Associated Cultures: Yu'pik, Bering Straits Regional Corporation
In compliance with the repatriation provisions of Public Law 101-185 (20 U.S.C. Section 80q), the National Museum of the American Indian Act, this report provides an inventory and records-based assessment of the cultural affiliation of human remains in the National Museum of Natural History (NMNH) from sites on St. Lawrence Island (SLI), Bering Straits, Alaska. This inventory was undertaken in response to a general request from the Bering Straits Foundation submitted in 1993 by Mr. Matt Ganley, Staff Archaeologist, Bering Straits Native Corporation, for the return of culturally affiliated remains from any communities affiliated with the Corporation such as those on St. Lawrence Island. In August 1994 Ms. Vera Metcalf, Repatriation Coordinator, Bering Straits Foundation, took over repatriation responsibilities for the Corporation. Additionally, independent claims from the IRA Council presidents at Gambell and Savoonga were received by NMNH in February of 1997. The St. Lawrence Island report is one of a series of separate reports responding to individual requests from communities or groups of communities within the Bering Straits Corporation. This report addresses the returns of skeletal remains requested by the villages of Gambell and Savoonga only.

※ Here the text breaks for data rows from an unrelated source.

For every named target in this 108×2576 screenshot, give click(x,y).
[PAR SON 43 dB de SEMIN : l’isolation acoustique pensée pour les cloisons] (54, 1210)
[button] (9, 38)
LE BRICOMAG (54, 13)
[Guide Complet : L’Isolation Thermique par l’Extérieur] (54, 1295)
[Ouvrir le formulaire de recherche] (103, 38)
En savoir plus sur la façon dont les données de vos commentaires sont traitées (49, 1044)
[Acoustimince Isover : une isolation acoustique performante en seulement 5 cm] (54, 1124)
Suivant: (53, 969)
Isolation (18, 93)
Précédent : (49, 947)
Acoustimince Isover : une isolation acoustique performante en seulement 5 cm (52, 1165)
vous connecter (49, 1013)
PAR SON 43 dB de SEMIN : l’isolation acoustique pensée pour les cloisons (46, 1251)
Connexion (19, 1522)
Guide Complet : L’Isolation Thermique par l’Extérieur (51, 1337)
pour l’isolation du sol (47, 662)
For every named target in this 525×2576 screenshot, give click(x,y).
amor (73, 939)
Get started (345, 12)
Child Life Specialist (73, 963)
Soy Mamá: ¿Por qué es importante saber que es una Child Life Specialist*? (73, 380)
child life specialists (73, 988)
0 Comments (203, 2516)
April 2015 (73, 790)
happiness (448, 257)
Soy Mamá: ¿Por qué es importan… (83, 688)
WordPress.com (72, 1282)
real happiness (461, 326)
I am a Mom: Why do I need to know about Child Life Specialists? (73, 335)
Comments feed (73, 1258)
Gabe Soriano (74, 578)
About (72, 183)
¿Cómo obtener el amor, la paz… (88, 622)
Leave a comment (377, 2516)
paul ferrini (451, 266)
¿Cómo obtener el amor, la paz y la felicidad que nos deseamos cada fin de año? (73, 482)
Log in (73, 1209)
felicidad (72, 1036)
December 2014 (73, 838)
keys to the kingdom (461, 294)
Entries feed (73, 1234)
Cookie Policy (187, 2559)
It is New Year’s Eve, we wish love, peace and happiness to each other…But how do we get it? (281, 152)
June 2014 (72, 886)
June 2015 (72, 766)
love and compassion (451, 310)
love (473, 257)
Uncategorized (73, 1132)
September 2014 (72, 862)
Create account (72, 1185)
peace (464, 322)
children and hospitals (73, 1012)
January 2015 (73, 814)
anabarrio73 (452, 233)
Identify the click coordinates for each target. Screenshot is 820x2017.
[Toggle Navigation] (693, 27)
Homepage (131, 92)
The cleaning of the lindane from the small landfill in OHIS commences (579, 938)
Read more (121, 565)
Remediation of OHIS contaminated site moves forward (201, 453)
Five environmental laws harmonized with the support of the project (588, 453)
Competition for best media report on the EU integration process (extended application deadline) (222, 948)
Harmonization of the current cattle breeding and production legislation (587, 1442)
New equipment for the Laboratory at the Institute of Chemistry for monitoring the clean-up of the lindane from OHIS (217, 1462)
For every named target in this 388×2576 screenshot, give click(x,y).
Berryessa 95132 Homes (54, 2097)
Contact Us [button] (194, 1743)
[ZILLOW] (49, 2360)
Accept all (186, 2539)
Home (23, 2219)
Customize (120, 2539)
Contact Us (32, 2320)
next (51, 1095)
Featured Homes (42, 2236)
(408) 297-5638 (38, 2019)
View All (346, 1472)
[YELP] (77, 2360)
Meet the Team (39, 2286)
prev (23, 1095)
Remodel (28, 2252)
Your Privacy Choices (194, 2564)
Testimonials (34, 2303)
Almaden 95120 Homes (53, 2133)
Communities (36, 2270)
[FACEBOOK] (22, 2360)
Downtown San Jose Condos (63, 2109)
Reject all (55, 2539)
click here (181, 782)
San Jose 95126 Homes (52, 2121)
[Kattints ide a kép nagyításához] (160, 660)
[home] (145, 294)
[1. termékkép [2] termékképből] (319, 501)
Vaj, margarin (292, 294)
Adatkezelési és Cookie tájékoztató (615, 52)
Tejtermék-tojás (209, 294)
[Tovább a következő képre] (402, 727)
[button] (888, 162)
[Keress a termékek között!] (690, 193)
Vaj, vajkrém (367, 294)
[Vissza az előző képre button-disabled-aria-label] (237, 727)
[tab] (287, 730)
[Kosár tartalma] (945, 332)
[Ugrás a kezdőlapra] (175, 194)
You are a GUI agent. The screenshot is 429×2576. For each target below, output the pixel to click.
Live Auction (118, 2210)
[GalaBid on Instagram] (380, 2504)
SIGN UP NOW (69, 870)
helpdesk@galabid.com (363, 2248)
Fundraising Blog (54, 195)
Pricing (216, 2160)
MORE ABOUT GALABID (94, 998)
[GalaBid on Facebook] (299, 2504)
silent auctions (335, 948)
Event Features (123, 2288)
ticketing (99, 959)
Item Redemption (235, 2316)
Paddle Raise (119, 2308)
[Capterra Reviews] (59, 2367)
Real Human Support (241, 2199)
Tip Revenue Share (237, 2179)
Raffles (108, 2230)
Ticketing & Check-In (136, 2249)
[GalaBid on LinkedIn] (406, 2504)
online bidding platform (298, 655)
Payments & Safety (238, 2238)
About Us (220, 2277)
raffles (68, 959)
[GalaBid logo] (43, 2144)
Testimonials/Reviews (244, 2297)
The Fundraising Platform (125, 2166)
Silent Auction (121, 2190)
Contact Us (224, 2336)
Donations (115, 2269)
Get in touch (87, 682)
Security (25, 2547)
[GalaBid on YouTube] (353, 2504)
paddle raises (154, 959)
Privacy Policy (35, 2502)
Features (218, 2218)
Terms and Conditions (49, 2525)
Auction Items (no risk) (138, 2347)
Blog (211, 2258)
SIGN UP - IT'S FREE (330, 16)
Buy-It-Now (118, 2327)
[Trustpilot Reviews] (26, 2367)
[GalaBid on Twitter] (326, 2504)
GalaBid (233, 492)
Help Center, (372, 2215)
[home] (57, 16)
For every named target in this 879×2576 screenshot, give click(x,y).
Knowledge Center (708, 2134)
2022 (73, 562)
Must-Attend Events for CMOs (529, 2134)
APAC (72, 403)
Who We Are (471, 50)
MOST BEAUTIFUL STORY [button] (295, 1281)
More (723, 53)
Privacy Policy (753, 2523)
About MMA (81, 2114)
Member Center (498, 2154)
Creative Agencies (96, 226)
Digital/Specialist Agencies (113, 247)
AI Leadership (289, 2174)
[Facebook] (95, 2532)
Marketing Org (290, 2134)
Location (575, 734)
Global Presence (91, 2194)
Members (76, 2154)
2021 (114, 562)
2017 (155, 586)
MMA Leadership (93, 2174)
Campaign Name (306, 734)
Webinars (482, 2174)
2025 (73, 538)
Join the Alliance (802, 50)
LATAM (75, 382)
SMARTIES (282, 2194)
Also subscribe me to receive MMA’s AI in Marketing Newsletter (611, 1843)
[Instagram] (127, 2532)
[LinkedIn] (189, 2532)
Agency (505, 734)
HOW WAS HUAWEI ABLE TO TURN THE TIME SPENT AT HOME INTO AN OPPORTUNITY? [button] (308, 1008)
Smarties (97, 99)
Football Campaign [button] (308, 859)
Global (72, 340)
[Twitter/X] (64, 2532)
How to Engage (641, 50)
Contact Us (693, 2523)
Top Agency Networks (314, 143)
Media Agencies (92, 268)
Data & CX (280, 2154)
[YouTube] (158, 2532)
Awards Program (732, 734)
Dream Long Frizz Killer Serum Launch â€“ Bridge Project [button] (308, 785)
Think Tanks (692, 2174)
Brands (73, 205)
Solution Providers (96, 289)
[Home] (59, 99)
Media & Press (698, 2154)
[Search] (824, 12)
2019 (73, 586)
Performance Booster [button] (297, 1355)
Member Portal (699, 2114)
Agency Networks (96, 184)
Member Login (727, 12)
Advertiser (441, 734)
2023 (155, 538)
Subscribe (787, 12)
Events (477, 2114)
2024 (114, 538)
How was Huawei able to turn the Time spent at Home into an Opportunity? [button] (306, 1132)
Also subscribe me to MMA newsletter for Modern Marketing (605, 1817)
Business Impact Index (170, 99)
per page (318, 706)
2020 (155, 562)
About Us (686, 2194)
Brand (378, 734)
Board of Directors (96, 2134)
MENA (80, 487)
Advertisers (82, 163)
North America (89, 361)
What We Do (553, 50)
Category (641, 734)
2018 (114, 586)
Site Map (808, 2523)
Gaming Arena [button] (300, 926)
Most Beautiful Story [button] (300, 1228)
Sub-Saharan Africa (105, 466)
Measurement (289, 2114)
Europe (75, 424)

This report documents the 766 catalogued sets of human remains found in the NMNH Master Catalog Database form St. Lawrence Island. These catalog numbers represent a minimum of 810 individuals. During the repatriation inventory, 743 catalogued sets of human remains were located in the physical anthropology collections of the Department of Anthropology, NMNH. The missing human remains could not be located in the Museum. Any human remains from St. Lawrence Island which may be found in the future will be repatriated to the appropriate community. The human remains come form settlements in four general localities: Gambell, Kukulek (also Kukulik), Kiyalighaq (also Kialegak), and Punuk Island. Gambell and Kukulek are on the north side of the island, Kiyalighaq and Cape Kiyalighaq are located on Southeast Cape; Punuk Island lies offshore Apavawook Cape, across a narrow channel. Dates of the settlements associated with the burial suggest that the majority of these remains date to post-European contact during the 18th and 19th centuries. A small number of remains are identified with the earliest occupation of the island, ca. A.D. 100.
The recent history of St. Lawrence Island indicates that survivors from earlier communities all over the island congregated at Gambell, and later at Savoonga, following the great famine of 1879. These numbers were subsequently augmented by migration to St. Lawrence of Siberian Yu'pik families from mainland communities on the Chukotka peninsula. Siberian Yu'pik communities are socially, culturally, and linguistically closely affiliated with communities on St. Lawrence Island. Both of the communities making the repatriation claims (Village of Gambell and Village of Savoonga, SLI) are composed of descendants of inhabitants of Siberian Yu'pik communities on the Island and on the Siberian mainland. A review of the history of the region and available site records indicated that cultural affiliation exists between the skeletal remains from St. Lawrence Island at the NMNH and the present-day Native communities on the Island requesting repatriation. It was, therefore, recommended that these remains be offered for repatriation jointly to the two communities of Gambell and Savoonga.
These remains were deaccessioned for repatriation on May 15, 1997.